**WORK ITEM:**
Retype the line where "The height and width of the screenshot is (332, 868)." appears and each line that follows it down to the last line of the records below. Leave the pictures out.

--- START ---

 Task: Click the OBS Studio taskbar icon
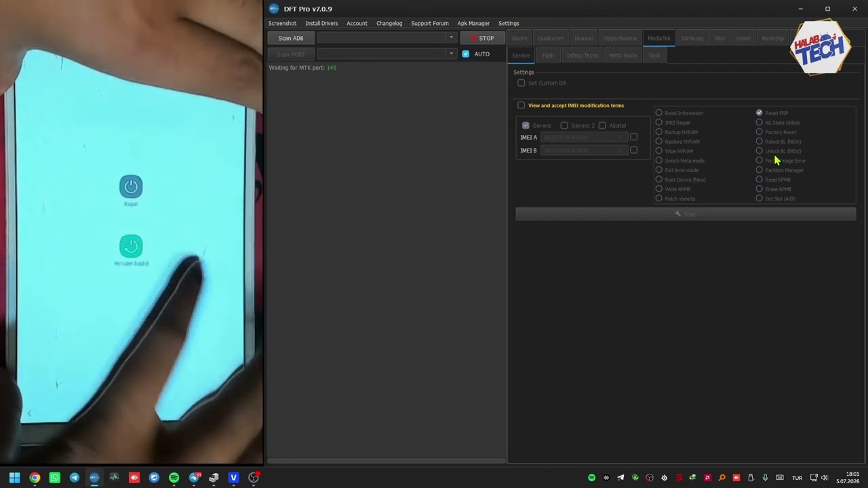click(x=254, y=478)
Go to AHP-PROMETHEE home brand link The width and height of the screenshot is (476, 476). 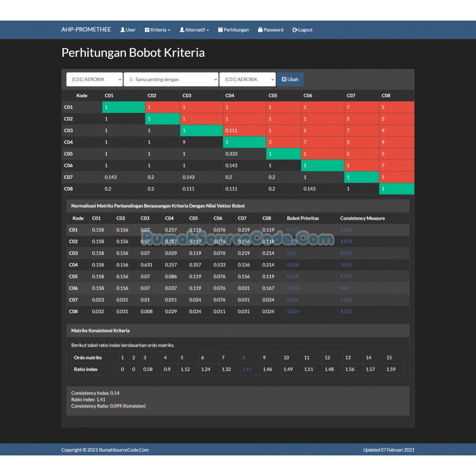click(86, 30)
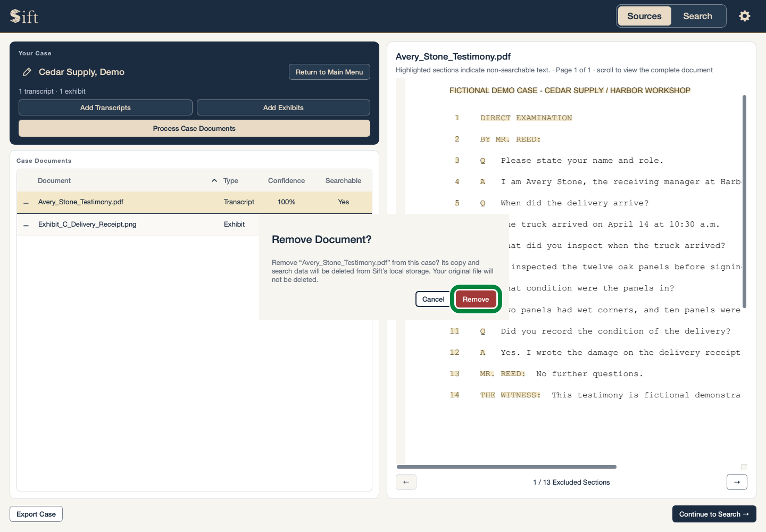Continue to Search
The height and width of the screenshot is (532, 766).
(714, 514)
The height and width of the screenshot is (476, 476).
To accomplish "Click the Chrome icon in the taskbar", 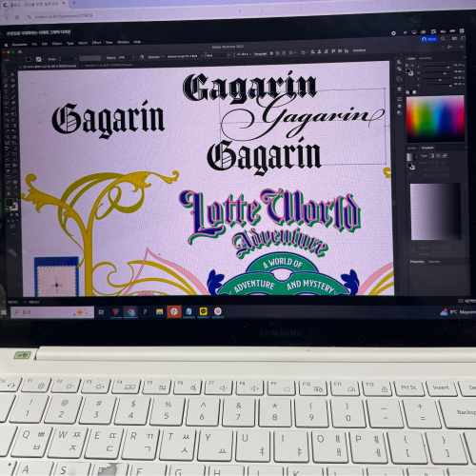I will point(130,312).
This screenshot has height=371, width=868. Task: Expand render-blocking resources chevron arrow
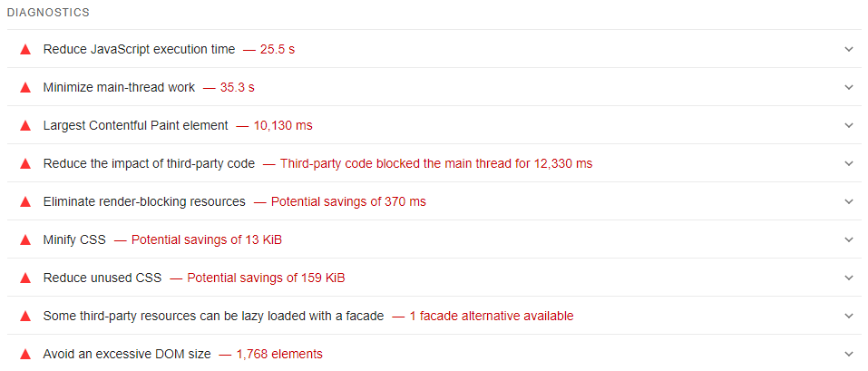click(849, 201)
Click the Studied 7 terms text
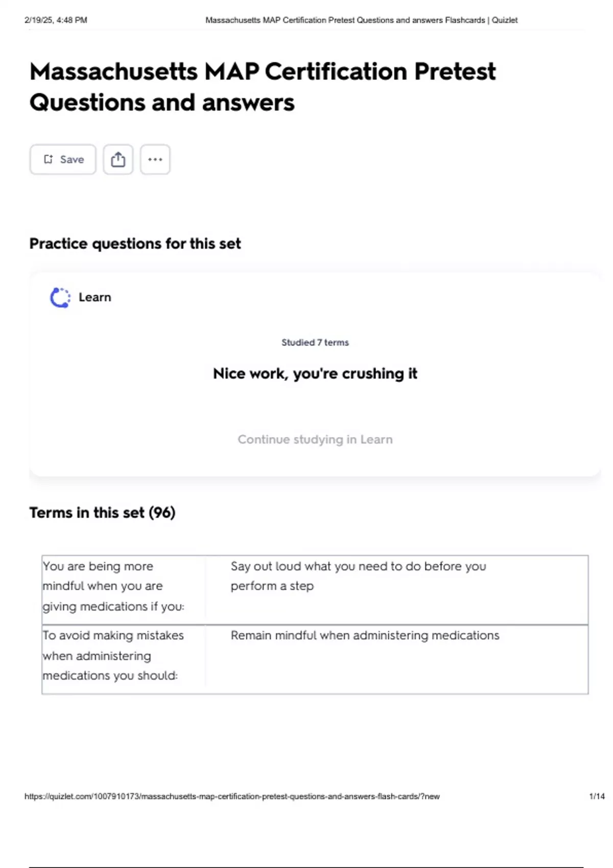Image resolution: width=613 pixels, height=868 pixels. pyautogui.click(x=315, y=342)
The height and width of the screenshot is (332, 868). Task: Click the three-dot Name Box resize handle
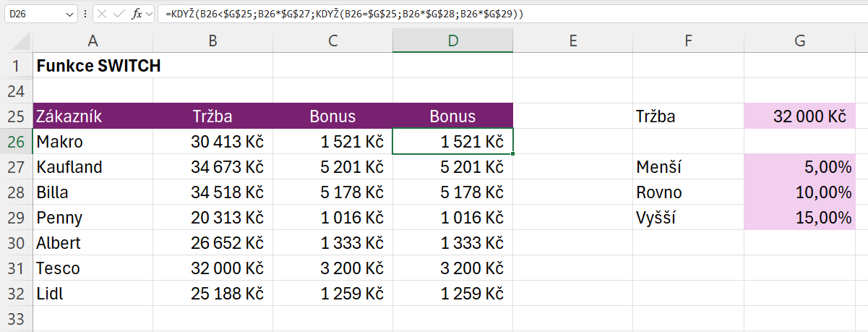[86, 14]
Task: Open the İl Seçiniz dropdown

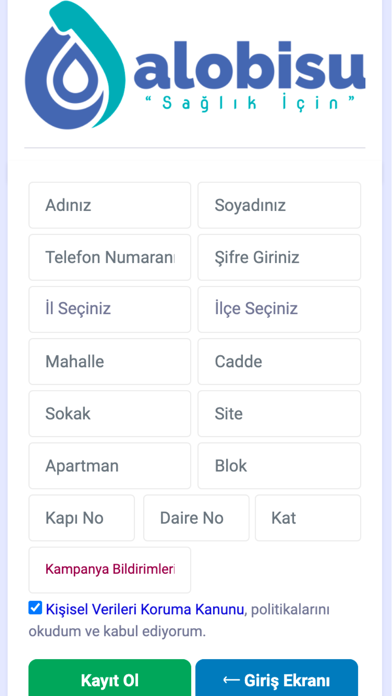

--- END ---

**SOLUTION:**
The height and width of the screenshot is (332, 868). Task: Click the three-dot Name Box resize handle
[86, 14]
Task: Open the İl Seçiniz dropdown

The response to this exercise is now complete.